Stored records
■ ■ ■

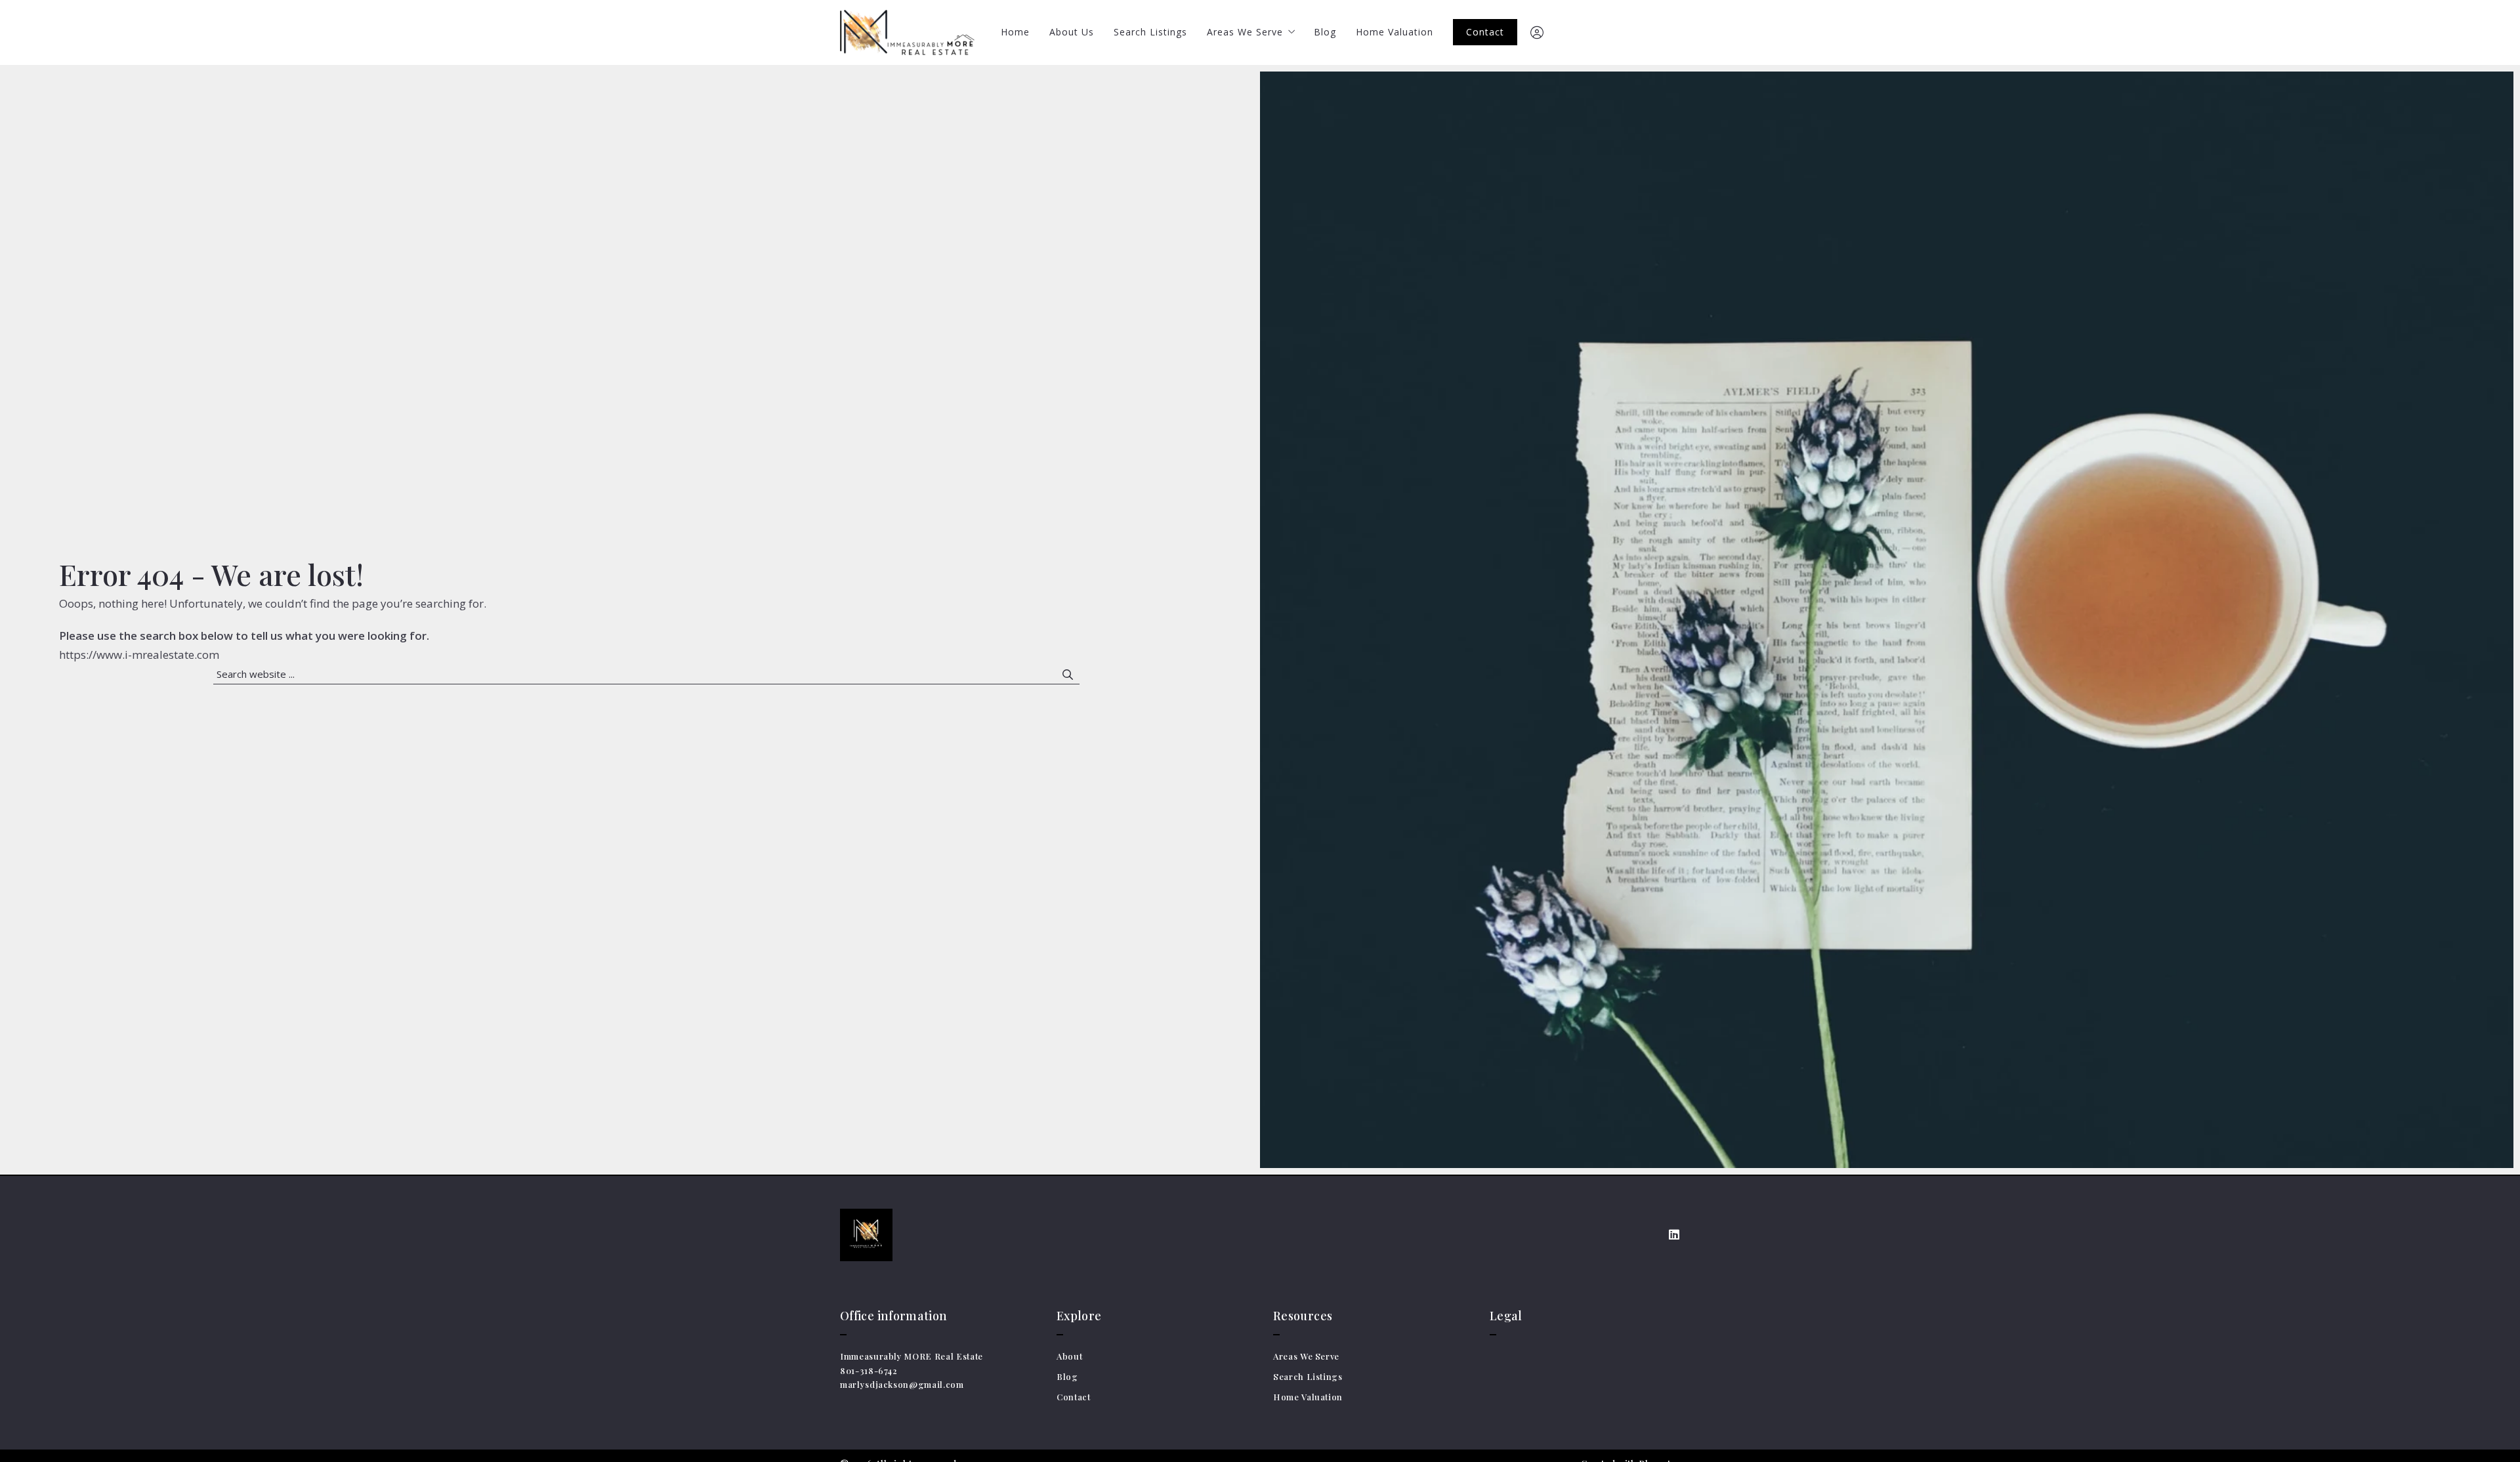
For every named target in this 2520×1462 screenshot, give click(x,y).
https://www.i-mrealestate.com (139, 654)
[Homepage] (907, 32)
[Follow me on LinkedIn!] (1674, 1235)
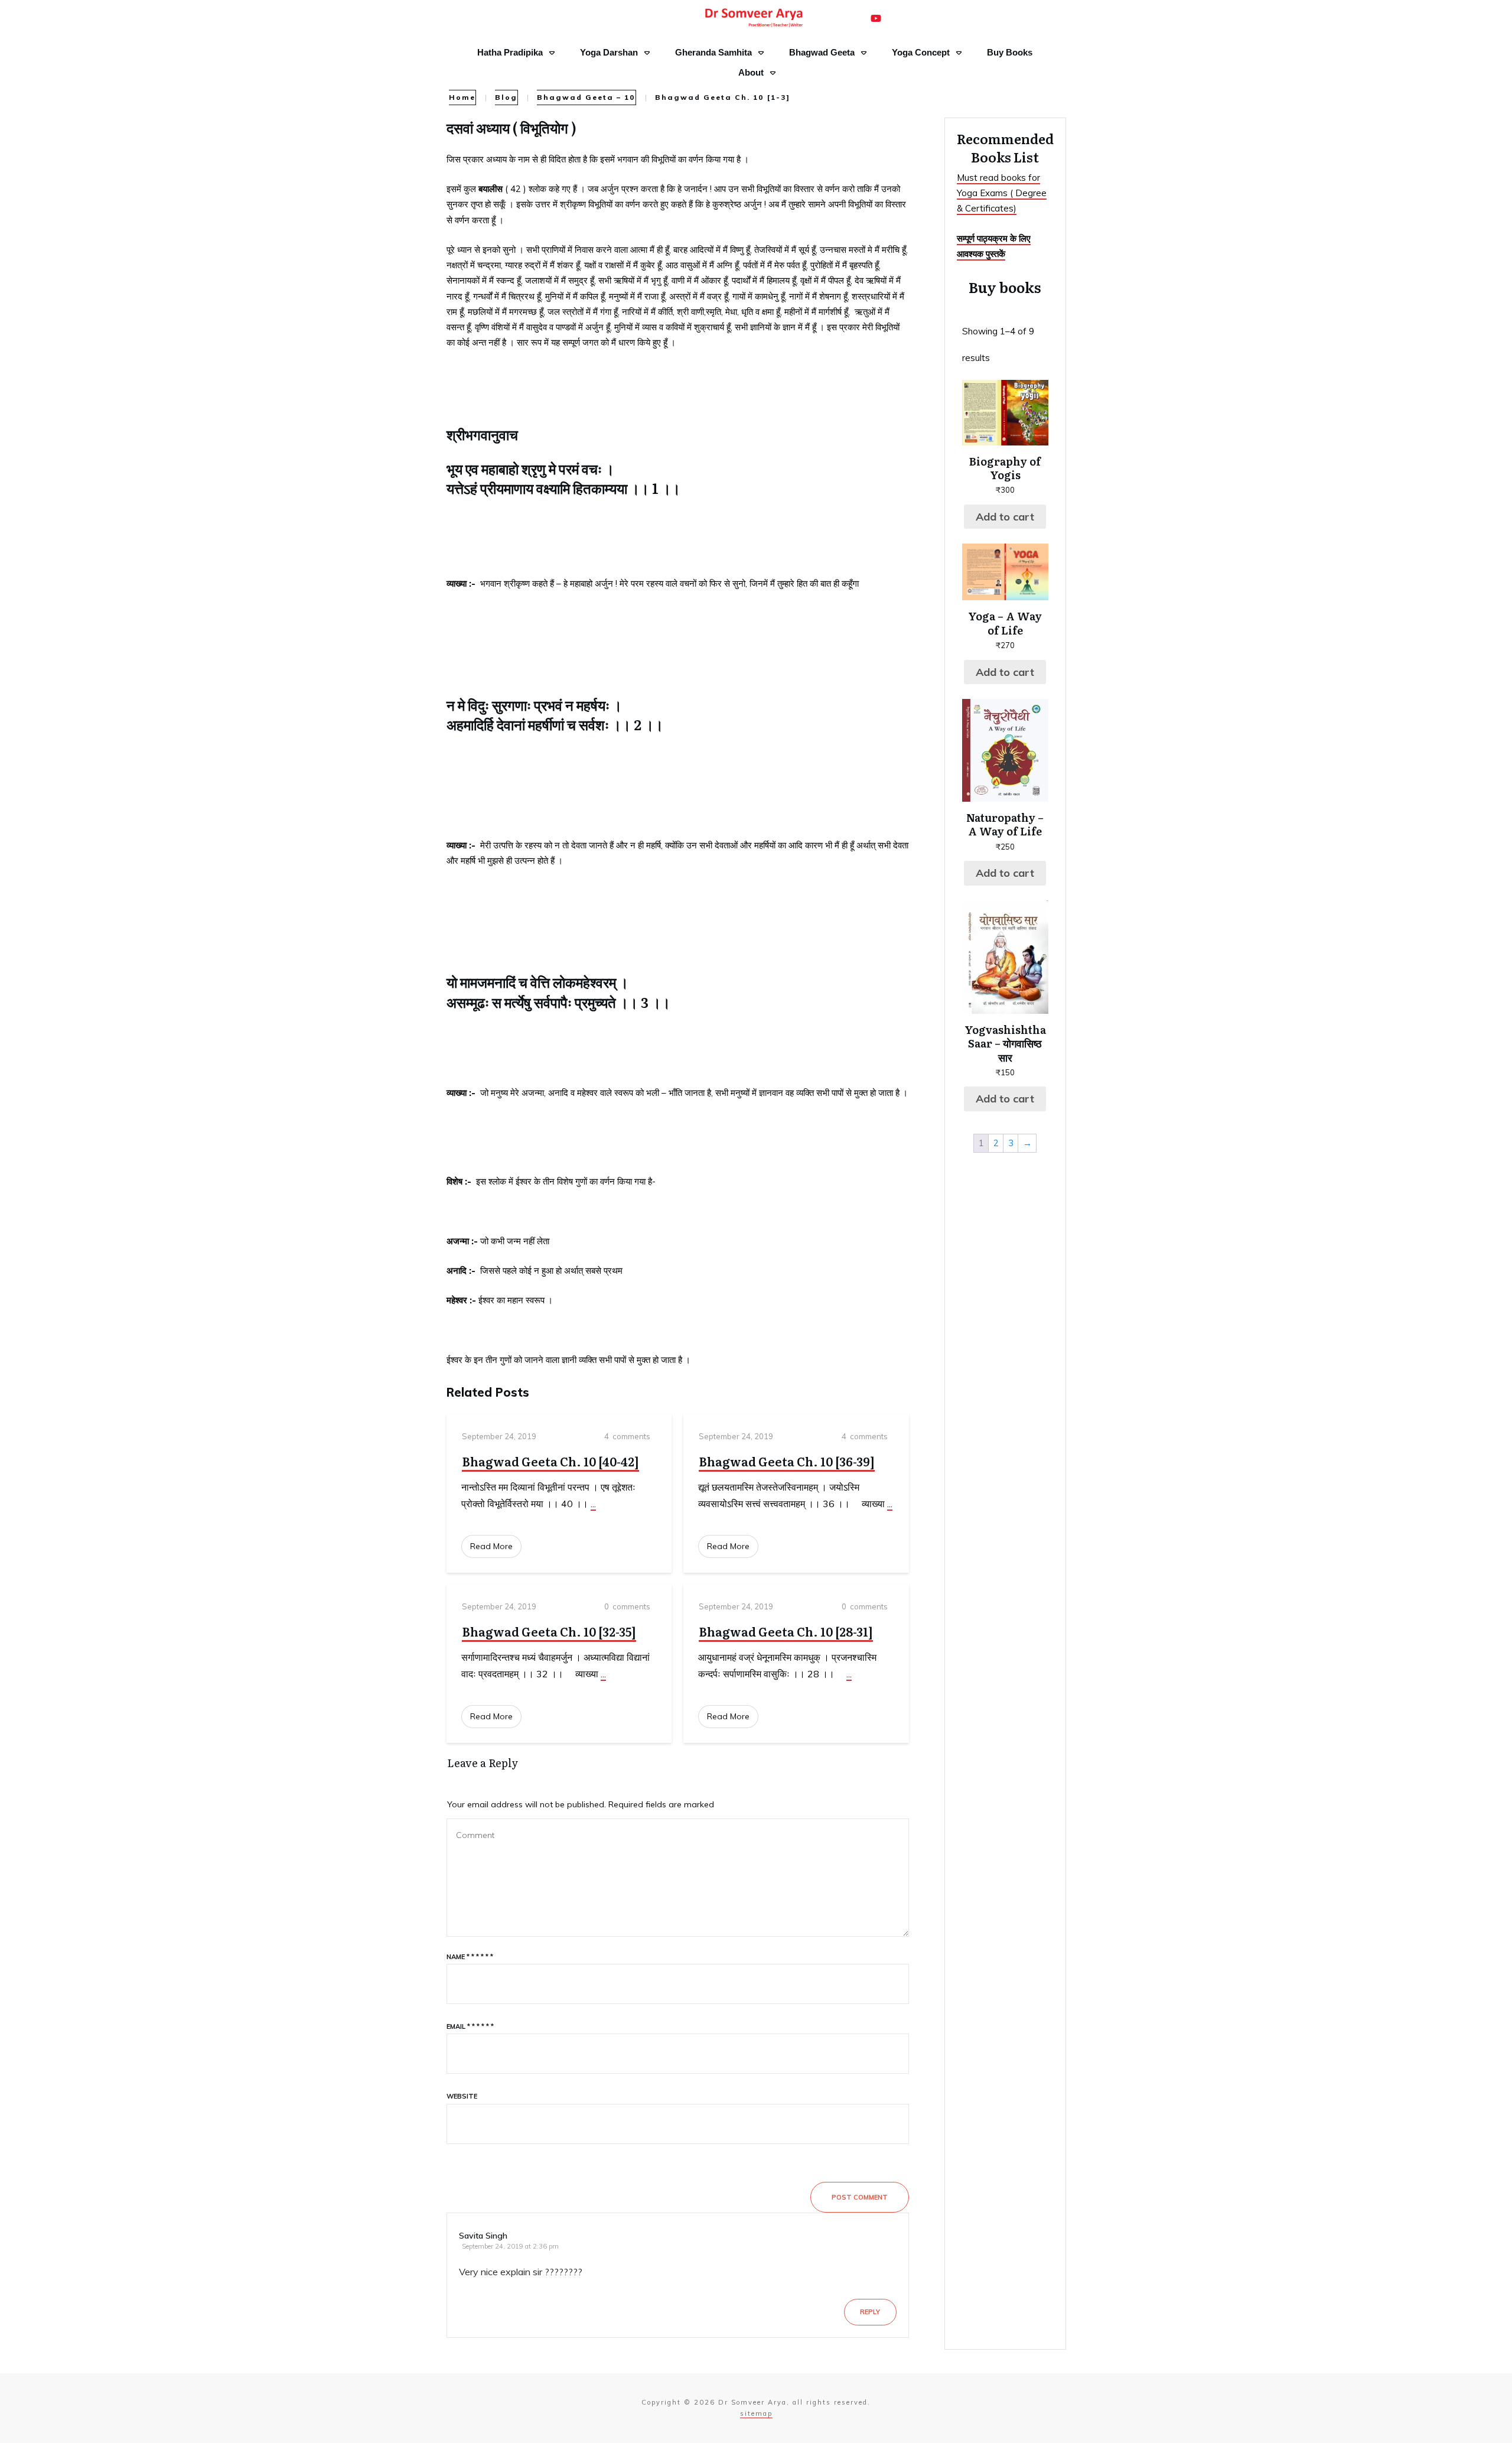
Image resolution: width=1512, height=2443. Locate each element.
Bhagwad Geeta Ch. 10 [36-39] (787, 1461)
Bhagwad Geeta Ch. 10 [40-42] (550, 1461)
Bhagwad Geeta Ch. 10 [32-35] (549, 1631)
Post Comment (860, 2197)
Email (470, 2026)
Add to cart (1005, 516)
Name (470, 1957)
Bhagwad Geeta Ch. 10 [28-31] (786, 1631)
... (593, 1504)
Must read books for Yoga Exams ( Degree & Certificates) (1002, 193)
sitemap (756, 2413)
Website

■ ■ ■

Exact copies of the lines from the one holding "Must read books" to the end of the entries are all that should be written.

Result of this task:
Must read books for Yoga Exams ( Degree & Certificates) (1002, 193)
sitemap (756, 2413)
Website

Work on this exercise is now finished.